▸ **Required tasks**:
1. List every section heading in the passage on driving a dog into Canada.
2. Echo the passage on driving a dog into Canada from the words "If You Do Not" up to and including the words "weeks of arrival.".

▸ **Passage shown**:
········
Traveling to Canada with a dog from the United States is easy peasy lemon squeezy as far as border crossings go. We’ve been several times with Sora, across three different borders (two in WA and one in Idaho) and have made it through without issue each time.
A bit of planning is necessary prior to departure, so we have outlined everything you need to know in order to successfully take your dog across the Canadian border by car.
Can You Bring Your Dog to Canada?
The main import requirement for a dog entering Canada is a certified rabies vaccination. Customs officials may also request a health certificate and microchip. Depending on the province visited, specific breed restriction regulations may exist limit entry (more information below).
According to the United States Department of Agriculture – Animal and Plant Health Inspection Service (USDA-APHIS), the requirements for your dog depend on your purpose for entering Canada.
If your dog is for personal travel or assistance (like a service dog), the requirements are straightforward. However, if you’re entering for commercial purposes, the regulations are a little more stringent.
Requirements for Traveling to Canada with a Dog
Bringing your dog with you to Canada, while relatively simple, requires following a few regulations.
Rabies Vaccination Certificate
Dogs under three months of age at the time of importing, who are accompanied by their owners, are not required to have a rabies vaccination. However, owners must provide proof of the dog’s age.
If your dog is over three months old, then you must carry and provide a rabies vaccination certificate on request.
To get the rabies certificate, simply head to your veterinarian and ask for a proof of rabies vaccination. Canada does recognize three-year rabies vaccinations.
If You Do Not Have a Rabies Certificate
Dogs entering Canada without a rabies vaccination certificate will be required to undergo a rabies vaccination at the owner’s expense within two weeks of arrival.
Costs associated with the service include:
- $30 + tax for the first animal
- $5 + tax for any additional animals
Canada does not require tattoos or microchips when importing an animal as a personal pet. If your dog is transported commercially and is under eight months old, then it must possess an ISO electronic microchip (which is different from the ones typically used in the United States).
Health certificates for dogs are issued by a licensed veterinarian after a health examination. The health certificate ensures the pet is free from any infectious diseases and meets all requirements for importation. The USDA typically stamps and approves the private certificate.
········
▸ **Data**:

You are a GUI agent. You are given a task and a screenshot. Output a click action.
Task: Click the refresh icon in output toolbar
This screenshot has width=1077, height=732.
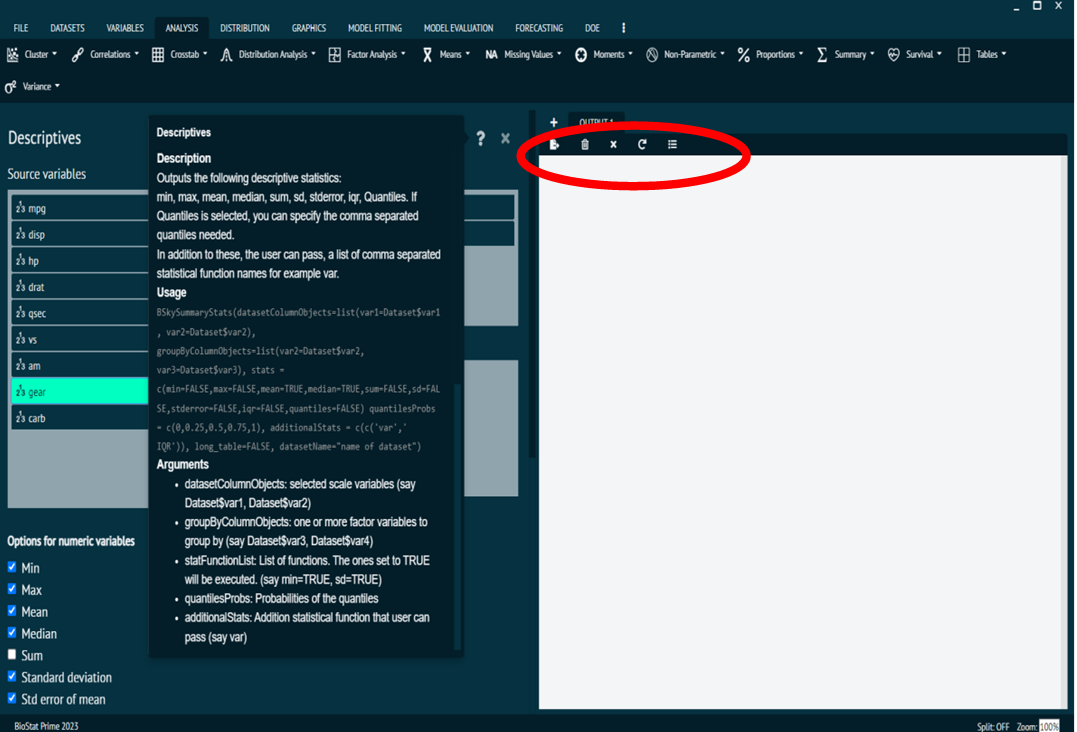[x=642, y=144]
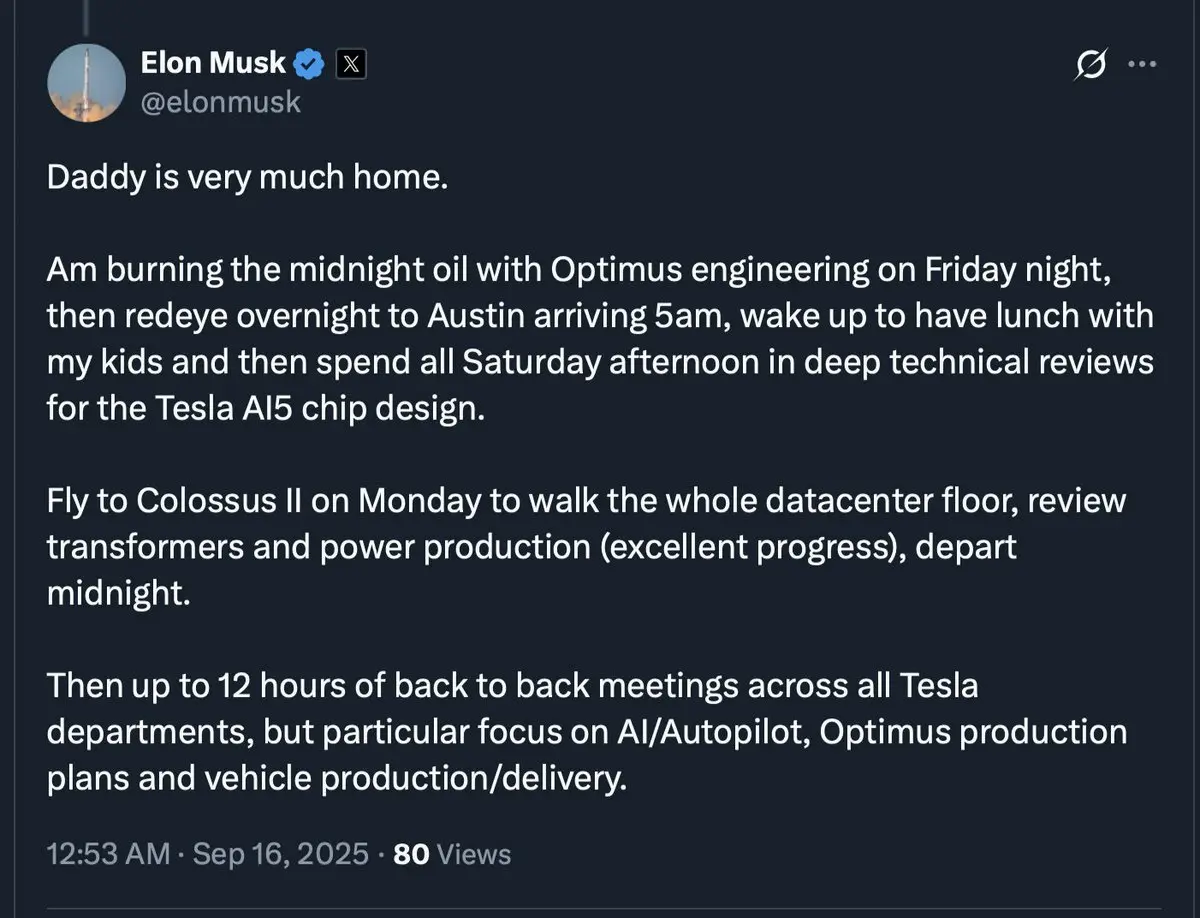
········
▸ **Results for each task**:
1.
- Can You Bring Your Dog to Canada?
- Requirements for Traveling to Canada with a Dog
- Rabies Vaccination Certificate
- If You Do Not Have a Rabies Certificate

2.
If You Do Not Have a Rabies Certificate
Dogs entering Canada without a rabies vaccination certificate will be required to undergo a rabies vaccination at the owner’s expense within two weeks of arrival.